Mit seinem Antrag auf Zulassung der Berufung verfolgt der Kläger, ein polnischer Staatsangehöriger, seine in erster Instanz erfolglose Klage auf Aufhebung des Bescheids der Beklagten vom 4. November 2019 weiter, mit dem festgestellt wurde, dass er sein Recht auf Einreise und Aufenthalt verloren hat, ihm die Einreise und der Aufenthalt im Bundesgebiet für vier Jahre untersagt und die Abschiebung aus der Haft angeordnet bzw. ihm unter Bestimmung einer Ausreisefrist die Abschiebung nach Polen angedroht wurde.

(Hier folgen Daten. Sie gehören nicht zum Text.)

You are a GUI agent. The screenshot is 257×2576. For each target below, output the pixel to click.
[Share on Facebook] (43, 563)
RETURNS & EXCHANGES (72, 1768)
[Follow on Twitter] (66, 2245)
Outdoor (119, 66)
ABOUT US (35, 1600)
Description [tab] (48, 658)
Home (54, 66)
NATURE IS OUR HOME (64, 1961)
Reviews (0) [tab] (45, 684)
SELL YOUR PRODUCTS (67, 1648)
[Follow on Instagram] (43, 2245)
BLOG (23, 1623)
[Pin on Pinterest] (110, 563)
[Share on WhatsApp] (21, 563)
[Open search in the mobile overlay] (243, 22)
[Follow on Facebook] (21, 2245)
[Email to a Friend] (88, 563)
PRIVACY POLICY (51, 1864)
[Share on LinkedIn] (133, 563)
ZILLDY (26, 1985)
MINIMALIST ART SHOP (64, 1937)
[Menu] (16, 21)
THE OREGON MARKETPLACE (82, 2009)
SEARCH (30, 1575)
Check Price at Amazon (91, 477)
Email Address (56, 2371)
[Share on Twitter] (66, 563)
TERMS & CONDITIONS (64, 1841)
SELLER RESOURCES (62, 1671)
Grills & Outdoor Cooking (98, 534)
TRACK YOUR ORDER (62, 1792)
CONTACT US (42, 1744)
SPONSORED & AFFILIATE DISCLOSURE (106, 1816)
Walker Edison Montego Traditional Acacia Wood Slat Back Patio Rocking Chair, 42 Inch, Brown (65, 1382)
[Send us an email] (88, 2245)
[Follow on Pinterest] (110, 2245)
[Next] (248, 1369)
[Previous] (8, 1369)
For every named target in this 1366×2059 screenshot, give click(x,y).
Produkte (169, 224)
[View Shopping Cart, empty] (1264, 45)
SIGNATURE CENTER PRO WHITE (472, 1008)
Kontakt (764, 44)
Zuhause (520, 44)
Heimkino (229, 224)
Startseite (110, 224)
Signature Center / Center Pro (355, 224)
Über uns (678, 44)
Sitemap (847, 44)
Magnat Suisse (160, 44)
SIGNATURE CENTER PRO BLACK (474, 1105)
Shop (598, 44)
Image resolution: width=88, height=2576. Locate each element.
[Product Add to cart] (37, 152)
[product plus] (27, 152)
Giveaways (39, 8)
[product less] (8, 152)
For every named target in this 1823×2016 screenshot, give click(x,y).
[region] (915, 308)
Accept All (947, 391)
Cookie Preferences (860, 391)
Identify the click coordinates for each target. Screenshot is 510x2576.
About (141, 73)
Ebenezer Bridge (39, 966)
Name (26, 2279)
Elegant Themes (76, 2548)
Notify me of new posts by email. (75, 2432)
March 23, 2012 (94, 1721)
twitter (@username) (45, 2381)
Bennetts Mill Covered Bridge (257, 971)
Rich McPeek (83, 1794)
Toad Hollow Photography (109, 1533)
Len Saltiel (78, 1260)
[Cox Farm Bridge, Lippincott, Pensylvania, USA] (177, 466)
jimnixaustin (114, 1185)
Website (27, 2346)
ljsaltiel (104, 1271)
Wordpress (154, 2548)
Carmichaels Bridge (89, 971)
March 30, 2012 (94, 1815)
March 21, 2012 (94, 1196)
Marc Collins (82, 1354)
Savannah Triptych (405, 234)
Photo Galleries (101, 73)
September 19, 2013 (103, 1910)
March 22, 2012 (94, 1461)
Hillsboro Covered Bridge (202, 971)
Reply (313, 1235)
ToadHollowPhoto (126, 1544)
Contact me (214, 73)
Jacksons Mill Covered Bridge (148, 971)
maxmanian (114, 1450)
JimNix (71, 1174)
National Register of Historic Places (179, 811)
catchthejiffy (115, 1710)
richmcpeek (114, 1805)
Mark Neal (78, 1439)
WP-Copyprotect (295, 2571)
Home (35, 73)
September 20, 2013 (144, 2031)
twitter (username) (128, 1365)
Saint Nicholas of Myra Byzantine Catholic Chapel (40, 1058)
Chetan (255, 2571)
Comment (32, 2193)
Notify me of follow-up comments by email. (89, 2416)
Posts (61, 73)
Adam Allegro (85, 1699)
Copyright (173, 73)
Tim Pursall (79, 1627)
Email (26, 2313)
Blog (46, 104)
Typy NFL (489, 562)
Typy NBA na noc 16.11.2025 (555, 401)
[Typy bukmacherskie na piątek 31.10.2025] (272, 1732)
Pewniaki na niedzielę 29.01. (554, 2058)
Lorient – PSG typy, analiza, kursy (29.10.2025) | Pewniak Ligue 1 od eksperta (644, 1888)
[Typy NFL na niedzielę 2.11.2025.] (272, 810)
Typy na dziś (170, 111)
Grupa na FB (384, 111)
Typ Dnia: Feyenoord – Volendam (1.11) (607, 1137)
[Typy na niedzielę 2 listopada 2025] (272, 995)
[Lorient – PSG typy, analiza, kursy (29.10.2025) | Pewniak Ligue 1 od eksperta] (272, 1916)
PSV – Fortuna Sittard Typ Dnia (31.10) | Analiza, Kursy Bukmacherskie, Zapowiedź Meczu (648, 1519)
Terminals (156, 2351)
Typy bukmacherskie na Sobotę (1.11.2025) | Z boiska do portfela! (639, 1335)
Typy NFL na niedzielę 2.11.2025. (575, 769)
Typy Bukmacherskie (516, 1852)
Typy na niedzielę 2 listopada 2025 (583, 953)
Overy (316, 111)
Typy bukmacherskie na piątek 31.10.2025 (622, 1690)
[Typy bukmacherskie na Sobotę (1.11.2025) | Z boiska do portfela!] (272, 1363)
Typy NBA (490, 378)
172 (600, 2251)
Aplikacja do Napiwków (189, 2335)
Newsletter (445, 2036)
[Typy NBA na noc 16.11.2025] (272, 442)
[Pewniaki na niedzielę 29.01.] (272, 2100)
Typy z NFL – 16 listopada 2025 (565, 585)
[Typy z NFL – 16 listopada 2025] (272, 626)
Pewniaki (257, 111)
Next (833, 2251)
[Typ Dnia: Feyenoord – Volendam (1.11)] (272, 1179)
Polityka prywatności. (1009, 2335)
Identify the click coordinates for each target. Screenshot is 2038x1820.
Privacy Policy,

Der Antrag auf Zulassung der Berufung ist unbegründet. Aus dem der rechtlichen Überprüfung durch den Senat allein unterliegenden Vorbringen im Zulassungsantrag ergeben sich keine zur Zulassung der Berufung führenden Gründe gemäß § 124 Abs. 2 VwGO.
Die Klägerseite trägt ohne ausdrückliche Benennung eines in § 124 Abs. 2 VwGO aufgeführten Zulassungsgrundes im Wesentlichen vor, die Berufung sei schon deshalb zuzulassen, da ihm nicht rechtzeitig Prozesskostenhilfe gewährt und damit die gebotene anwaltliche Vertretung vorenthalten worden sei. Er habe mit Schreiben vom 26. August 2021 Prozesskostenhilfe für das erstinstanzliche Verfahren unter Beiordnung seines Bevollmächtigten beantragt. Es sei davon auszugehen, dass das Verwaltungsgericht mehr als zwei Wochen Zeit gehabt hätte, über diesen Antrag zu entscheiden oder den Termin zur mündlichen Verhandlung zu verlegen. Das Gericht habe jedoch über den Antrag erst in der mündlichen Verhandlung am 16. September 2021 entschieden, eine Ladung des Bevollmächtigten oder dessen Information aber unterlassen. Die Feststellung des Verlusts des Freizügigkeitsrechts dürfe nach § 6 Abs. 2 FreizügG/EU nur erfolgen, wenn eine tatsächliche und hinreichend schwere Gefährdung vorliege, die ein Grundinteresse der Gesellschaft berühre. Dies sei bei der Kleinkriminalität des Klägers und Verurteilungen wegen kleinerer szenetypischer Delikte wie Diebstähle, mit denen er seinen Lebensunterhalt bzw. Alkoholkonsum finanziert habe, nicht gegeben. Der Kläger sei nunmehr erstmalig für einen längeren Zeitraum in Haft und habe die feste Absicht, künftig abstinent zu bleiben und in seinem Heimatland Polen eine Therapie zu absolvieren. Die Verlustfeststellung sei auch eine erhebliche Erschwerung der Arbeitsaufnahme in den Nachbarländern der Bundesrepublik Deutschland wie beispielsweise Holland, Belgien und Frankreich.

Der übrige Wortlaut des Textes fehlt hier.